雪月花は、クリスティと年代が近い女性3人組のパーティだ。
戦闘能力も似たようなものだろう。
「ええ。任せてちょうだい」
「花ちゃんがしっかりとサポートするからね~」
「……今日はもう遅い。明日、連携の確認をしておこう。同行は明後日から……」
月、花、雪がそう言う。
こうして、クリスティの同行パーティは無事に決まったのだった。
●●●
翌日。
タカシが諸用を済ませる一方で、クリスティは冒険者ギルドに来ていた。
雪月花と打ち合わせをするためだ。
クリスティは戦闘能力だけならCランク冒険者並みだが、経験は浅い。
そのため、仲間との連携もうまく取れるかどうか不安がある。
事前の擦り合わせは必要だ。
「よう。待たせたな」
「おはよう、クリスティさん。時間通りね」
「感心感心~」
月と花がクリスティを歓迎する。
「……さっそく情報を共有していこう。まずは、西の森に出現する魔物について……」
雪が説明を始めた。
ゴブリン、ポイズンコブラ、ハウンドウルフなど……。
ひと通りの魔物の説明を行っていく。
「……なるほど。結構厄介そうな魔物もいるんだな」
クリスティが相槌を打つ。
「中でも注意すべきは、クレイジーラビットね」
「……単体で見れば雑魚。でも、群れに攻撃を加えた者を集団で襲ってくるから注意が必要……」
「純粋な戦闘能力で厄介なのは、リトルベアかな~。落ち着いて戦えば3人でも倒せるけど、少しリスクがある相手だね~」
月、雪、花が説明を続けていく。
「わかったわかった。口で言われても、いまいちピンと来ねえよ。実際に戦いながら慣れていくぜ!」
クリスティは聞いているのかいないのか、そんな返事をした。
「まあ、それも一理あるわね」
「でも、慣れるまではくれぐれも慎重にね~」
「……それほど危険は大きくない狩場だけど、油断は禁物……」
Cランクパーティの雪月花にとって、西の森は高難易度の狩場というわけではない。
しかし、それでも油断すれば万が一ということがある。
彼女たちがそんな感じで打ち合わせを進めているとき……。
バーン!!
冒険者ギルドの扉が勢いよく開け放たれた。
そして……。
「へへへ。
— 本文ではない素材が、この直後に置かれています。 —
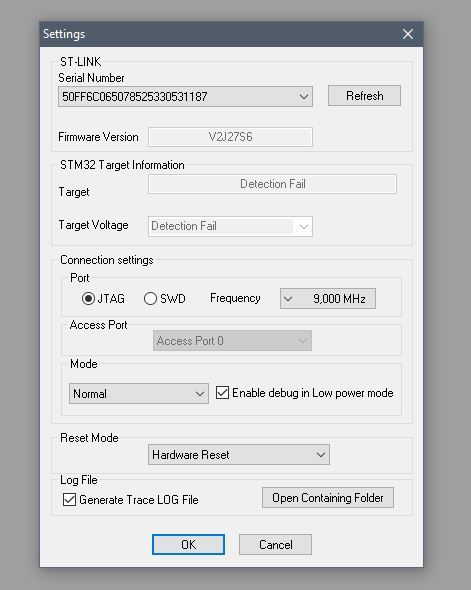Click the Firmware Version field

230,137
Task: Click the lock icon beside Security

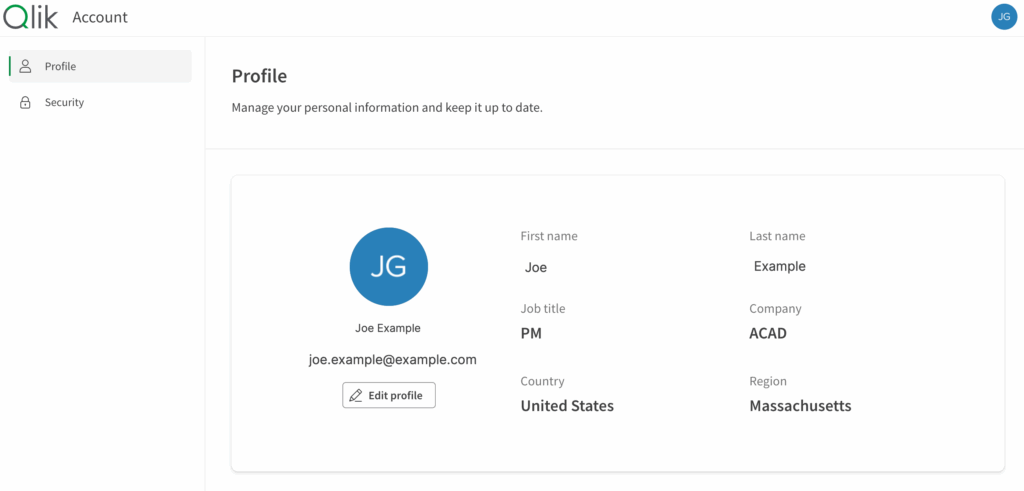Action: coord(26,102)
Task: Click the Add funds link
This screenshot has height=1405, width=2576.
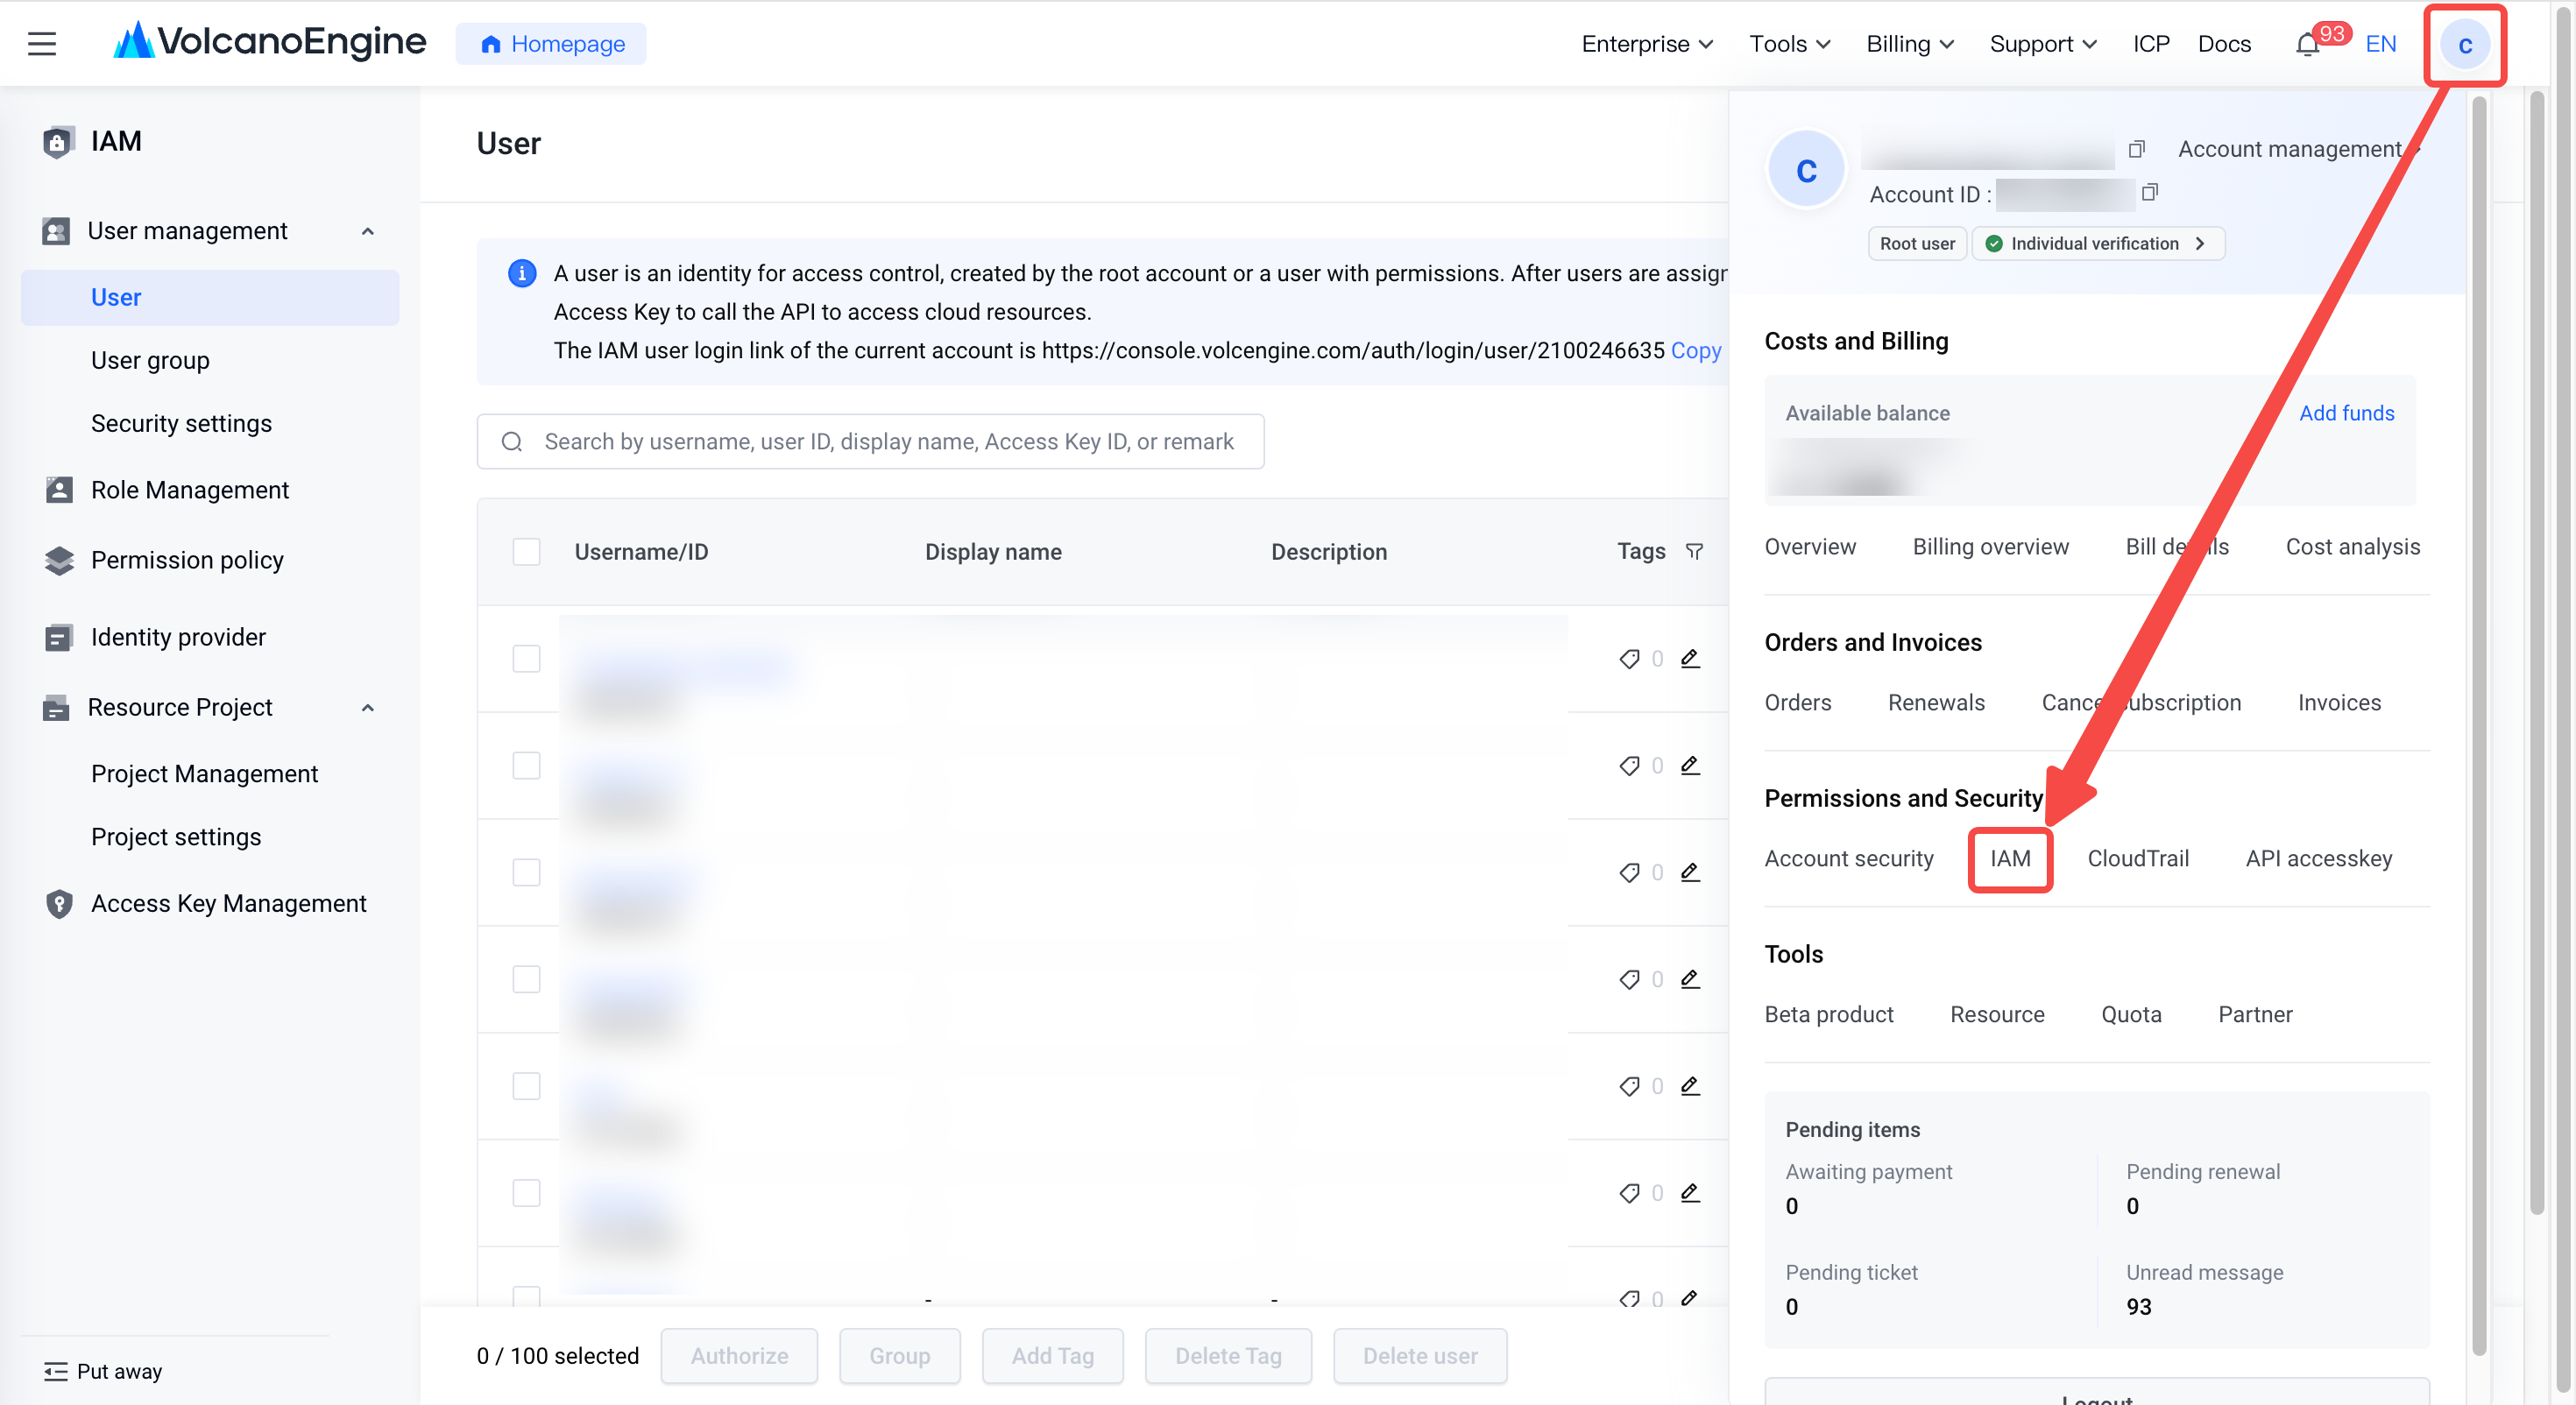Action: coord(2346,413)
今日はあの優男はいねえみたいだな。静かでいい……」
チンピラ風の冒険者たちが入ってきた。
リーダー格は、昨日タカシに絡んでいた男だ。
彼らがドサッと椅子に腰掛ける。
そして、受付嬢のネリーに視線を向ける。
「おい! 何をボーッと突っ立ってやがる! 酒を持って来い!!」
彼はそう怒鳴り声を張り上げた。
「す、すぐに持ってきます!」
彼女は慌てて厨房の方へと駆けていった。
「おう、待ってるぜ」
その様子を見届けると、彼らはゲラゲラと下卑た笑いを浮かべ始める。
「くそったれが……。何て態度の悪い奴らなんだ」
クリスティが毒づく。
冒険者ギルド内の緊張は高まりつつあった。